Violating trust and artistic integrity

hamsters playing tug of war with a carrot

CC image “Stealing” courtesy of ryancr on Flickr. Some rights reserved. NOT a commercial license!

Recently, it’s come to my attention that Flickr is doing something new with its users’ photos. Or rather, Yahoo!, which owns Flickr, is doing something new. They are doing it WELL below the radar. As someone with a Flickr account, I never even received an email notification*, something even Facebook is good at doing, with its recent news about the updates to its privacy policy.

What is Yahoo!/Flickr doing? Yahoo! is exploiting other artists’ work for their personal gain. I can put this another way. Yahoo! is stealing.

Not that I found this out from Yahoo! mind you. Thanks to the glories of social media, I found out about it from a friend who also uses (used?) Flickr, far more intensively than I do.

You won’t see Yahoo! saying anything remotely like “stealing,” of course. Yahoo!’s official position on this (once I went to the trouble of hunting it down; as I said, I didn’t receive any notification from Yahoo! A search under “Yahoo selling Flickr photos” which is as close to what’s happening as a search query can get, didn’t even turn up a press release on the first page of results. In fact, even when I went hunting specifically for a press release or official announcement, I didn’t get any information. I finally found a link to Yahoo!’s Tumblr through another article on The Daily Dot. That’s great outreach, Yahoo! *snort*), is as follows:

Yahoo announces printing of commercially licensed photos

screen grab from Yahoo!’s Tumblr

Yes, you are reading that correctly. Yahoo! is posing this whole situation as a boon to the consumer of photo art. Indeed, I think it IS a boon to the consumer.
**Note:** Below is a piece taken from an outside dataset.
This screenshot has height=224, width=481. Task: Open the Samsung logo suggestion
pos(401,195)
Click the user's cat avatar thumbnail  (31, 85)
Only recently I came across this awesome artistic rendition of a Language Family Tree by Minna Sundberg, and really wished there was a poster available for it. The image is beautiful — appealing both to my inner language nerd and my wannabe-artist. Judging by the comments, I’m not the only ready-made consumer, either. However, I feel that Yahoo!’s move is no boon to any but the most select photographers. I think this move violates trust at a basic level, and thoroughly mauls artistic integrity and choice.

(See the bottom of this post for links to additional information on this issue)
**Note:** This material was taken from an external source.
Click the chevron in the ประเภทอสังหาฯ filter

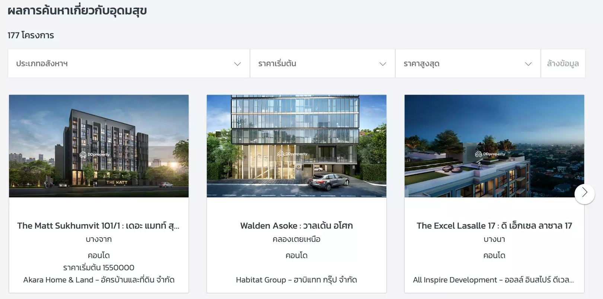pyautogui.click(x=237, y=64)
Basically, Yahoo! is offering the printing of images from two sources: selected photographers, with whom I presume they had a conversation about this arrangement before the announcement went live to consumers; and a number of Creative Commons commercial-use-licensed images, which I doubt had any prior notice. They are offering two payment schemes, one to each group. The pre-selected photographers get to keep 51% of their profits.

The Creative Commons-licensing photographers get zero.

While I think 49% is a steep commission, let’s face it, those photographers had the opportunity to discuss the deal and accept the terms. I’m much more concerned with everyone who licensed their photos through Creative Commons, who are now being treated like shabby work-for-hire widget-makers, only without the hiring part.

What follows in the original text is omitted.